In philosopher Alisdair McIntyre’s 1981 classic After Virtue, the author describes how leadership in the postmodern world has ceased to be judged by excellence, or even effectiveness, and has come to be measured by how the politician fulfills the role emotionally. We do not judge our leaders by what they accomplish, or how they accomplish, but rather how they conduct themselves in the role of leadership. Do they meet our expectations of how we would like our leaders to appear and how they make us feel about ourselves? In short, our political and administrative leaders are actors appealing to our emotional wants and needs.
One need look no further than the Emmy award bestowed upon Andrew Cuomo for his daily performance as the governor of New York. The fact that his state had more deaths per capita than any other was not the metric by which he was judged. Nor was he held accountable for his policies returning elderly COVID positive patients to nursing homes, thereby condemning thousands of our most vulnerable citizens to death.
Instead, his forceful performance in demanding more ventilators, temporary hospitals, and even a hospital ship was universally received as a portrait of leadership, never mind that these resources, secured at federal taxpayer expense, were never significantly utilized. Tens of millions of dollars and valuable resources were expended because of his daily broadcast. Some would agree that an Emmy award makes it all worthwhile.
Dr. Anthony Fauci, the face of the federal government’s response to COVID, has also been lauded by the media. His face has graced the cover of magazines and he has been a frequent guest on cable and broadcast programs, where he is honored and esteemed. He is treated as the avuncular physician who has our best interests at heart. None of the fawning reporters or TV hosts dares ask Dr. Fauci about the cost of the draconian policies he has advocated.
In one of the more memorable of the hundreds of interviews Dr. Fauci has given, he was asked whether Tinder hookups were a good idea in the time of COVID to which the Good Doctor responded that individuals should do their own risk assessment. The pandemic notwithstanding, it is hard to imagine a public health official, particularly one specializing in contagious diseases, taking a neutral stance on casual sex.

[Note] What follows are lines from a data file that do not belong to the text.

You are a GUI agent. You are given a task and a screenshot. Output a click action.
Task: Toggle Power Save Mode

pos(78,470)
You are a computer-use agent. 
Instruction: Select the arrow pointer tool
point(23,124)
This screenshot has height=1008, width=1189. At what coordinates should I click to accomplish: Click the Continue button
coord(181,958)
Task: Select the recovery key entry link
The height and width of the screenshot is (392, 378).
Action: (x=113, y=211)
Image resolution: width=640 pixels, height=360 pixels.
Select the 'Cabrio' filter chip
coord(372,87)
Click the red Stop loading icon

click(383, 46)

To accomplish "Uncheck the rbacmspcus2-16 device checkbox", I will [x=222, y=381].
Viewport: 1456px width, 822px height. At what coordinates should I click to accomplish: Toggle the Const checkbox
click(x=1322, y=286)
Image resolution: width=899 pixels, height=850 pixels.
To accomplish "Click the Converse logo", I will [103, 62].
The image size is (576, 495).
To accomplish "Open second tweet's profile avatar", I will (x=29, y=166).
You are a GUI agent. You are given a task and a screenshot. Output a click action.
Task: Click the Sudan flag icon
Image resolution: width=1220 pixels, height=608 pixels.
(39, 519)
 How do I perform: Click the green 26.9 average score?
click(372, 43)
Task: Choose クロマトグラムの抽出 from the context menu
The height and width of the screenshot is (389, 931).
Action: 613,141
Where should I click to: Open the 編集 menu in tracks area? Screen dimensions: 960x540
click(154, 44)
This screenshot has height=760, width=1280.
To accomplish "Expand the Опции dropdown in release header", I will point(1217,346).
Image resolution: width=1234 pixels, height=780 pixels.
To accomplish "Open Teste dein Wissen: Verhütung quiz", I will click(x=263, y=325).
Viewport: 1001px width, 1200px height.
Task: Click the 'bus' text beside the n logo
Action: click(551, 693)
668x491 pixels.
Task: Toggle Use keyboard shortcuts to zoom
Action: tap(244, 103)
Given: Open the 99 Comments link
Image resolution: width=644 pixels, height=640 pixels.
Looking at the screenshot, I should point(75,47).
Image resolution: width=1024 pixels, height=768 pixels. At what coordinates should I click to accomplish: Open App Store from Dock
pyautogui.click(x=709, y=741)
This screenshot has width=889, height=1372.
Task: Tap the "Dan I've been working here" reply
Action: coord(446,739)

Dr. Fauci is also the same expert in communicable diseases who has strongly advocated for an end to the western tradition of the handshake as a form of greeting. Are we to assume that the Tinder hookup should be considered in a risk-benefit analysis, presumably factoring in the desirability of the prospective partner, but we should abandon the ancient and time-tested custom of shaking hands?
In a December broadcast video conference featuring Governor Cuomo and Dr. Fauci, Cuomo suggested to Fauci that they team up to produce videos promoting vaccination. “We’re like the modern-day De Niro and Pacino,” the governor excitedly proclaimed. It is hard to see clearly in this imagined house of mirrors but, to begin, one would have to focus on the concepts of De Niro and Pacino.
In the context of the governor’s suggestion, De Niro and Pacino are concepts, not real people. It is safe to say that Cuomo was referring to characters that the actors had portrayed and not the actors themselves because we do not identify with the actors as they truly are, rather as we know them through the characters they portray. This leaves us with two individuals who portray seasoned bureaucrats portraying two actors, who in turn are portraying political leaders. Nowhere in this endless loop is there accountability. It is all entertainment.
The question remains: What is it in our culture that compels us to exalt actors, politicians, and bureaucrats, not based on the virtues they may or may not possess, not based on the contribution of the work they do, but rather on how we feel about them? McIntyre warns that this emotivism leads to a dead end. It seems, looking back at 2020, that it leads to a train wreck.